» **Exercise prompt**
From the data below, copy exactly the lines that lie between the one holding "You are a computer-use agent. This" and the one holding "Task: Go to", including both, and nothing more.

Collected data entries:

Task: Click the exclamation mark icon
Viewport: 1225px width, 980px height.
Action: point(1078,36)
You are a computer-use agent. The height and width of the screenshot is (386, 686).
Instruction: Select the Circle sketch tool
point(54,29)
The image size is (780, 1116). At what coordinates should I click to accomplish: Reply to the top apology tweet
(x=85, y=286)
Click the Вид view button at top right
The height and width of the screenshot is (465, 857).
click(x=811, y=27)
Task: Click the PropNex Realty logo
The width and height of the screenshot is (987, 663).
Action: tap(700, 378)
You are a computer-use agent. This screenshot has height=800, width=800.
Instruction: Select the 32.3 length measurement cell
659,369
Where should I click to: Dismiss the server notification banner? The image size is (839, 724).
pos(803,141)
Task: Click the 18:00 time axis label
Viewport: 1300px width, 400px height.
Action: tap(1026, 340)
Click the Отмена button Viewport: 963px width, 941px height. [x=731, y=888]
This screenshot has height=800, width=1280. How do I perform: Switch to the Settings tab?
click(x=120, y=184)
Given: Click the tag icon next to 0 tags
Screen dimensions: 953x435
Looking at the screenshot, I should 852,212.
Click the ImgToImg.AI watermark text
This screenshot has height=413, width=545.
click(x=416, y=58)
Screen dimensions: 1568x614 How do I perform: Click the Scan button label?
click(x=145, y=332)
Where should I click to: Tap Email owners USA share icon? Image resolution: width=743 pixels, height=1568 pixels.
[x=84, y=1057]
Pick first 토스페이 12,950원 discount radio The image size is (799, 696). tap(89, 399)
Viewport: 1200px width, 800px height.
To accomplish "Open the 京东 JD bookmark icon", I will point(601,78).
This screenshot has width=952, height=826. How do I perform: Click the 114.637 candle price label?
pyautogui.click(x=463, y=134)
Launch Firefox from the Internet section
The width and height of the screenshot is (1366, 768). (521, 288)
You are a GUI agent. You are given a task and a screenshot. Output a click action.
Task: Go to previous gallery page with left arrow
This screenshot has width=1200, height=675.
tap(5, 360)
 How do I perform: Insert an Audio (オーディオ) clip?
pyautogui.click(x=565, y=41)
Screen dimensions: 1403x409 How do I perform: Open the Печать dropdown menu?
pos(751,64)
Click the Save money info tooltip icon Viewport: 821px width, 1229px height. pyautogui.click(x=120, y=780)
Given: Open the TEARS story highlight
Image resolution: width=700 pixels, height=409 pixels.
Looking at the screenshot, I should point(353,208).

» **Result of this exercise**
You are a computer-use agent. This screenshot has height=800, width=800.
Instruction: Select the 32.3 length measurement cell
659,369
Where should I click to: Dismiss the server notification banner? The image size is (839, 724).
pos(803,141)
Task: Click the 18:00 time axis label
Viewport: 1300px width, 400px height.
Action: tap(1026, 340)
Click the Отмена button Viewport: 963px width, 941px height. [x=731, y=888]
This screenshot has height=800, width=1280. How do I perform: Switch to the Settings tab?
click(x=120, y=184)
Given: Click the tag icon next to 0 tags
Screen dimensions: 953x435
Looking at the screenshot, I should 852,212.
Click the ImgToImg.AI watermark text
This screenshot has height=413, width=545.
click(x=416, y=58)
Screen dimensions: 1568x614 How do I perform: Click the Scan button label?
click(x=145, y=332)
Where should I click to: Tap Email owners USA share icon? Image resolution: width=743 pixels, height=1568 pixels.
[x=84, y=1057]
Pick first 토스페이 12,950원 discount radio The image size is (799, 696). tap(89, 399)
Viewport: 1200px width, 800px height.
To accomplish "Open the 京东 JD bookmark icon", I will point(601,78).
This screenshot has width=952, height=826. How do I perform: Click the 114.637 candle price label?
pyautogui.click(x=463, y=134)
Launch Firefox from the Internet section
The width and height of the screenshot is (1366, 768). (521, 288)
You are a GUI agent. You are given a task and a screenshot. Output a click action.
Task: Go to previous gallery page with left arrow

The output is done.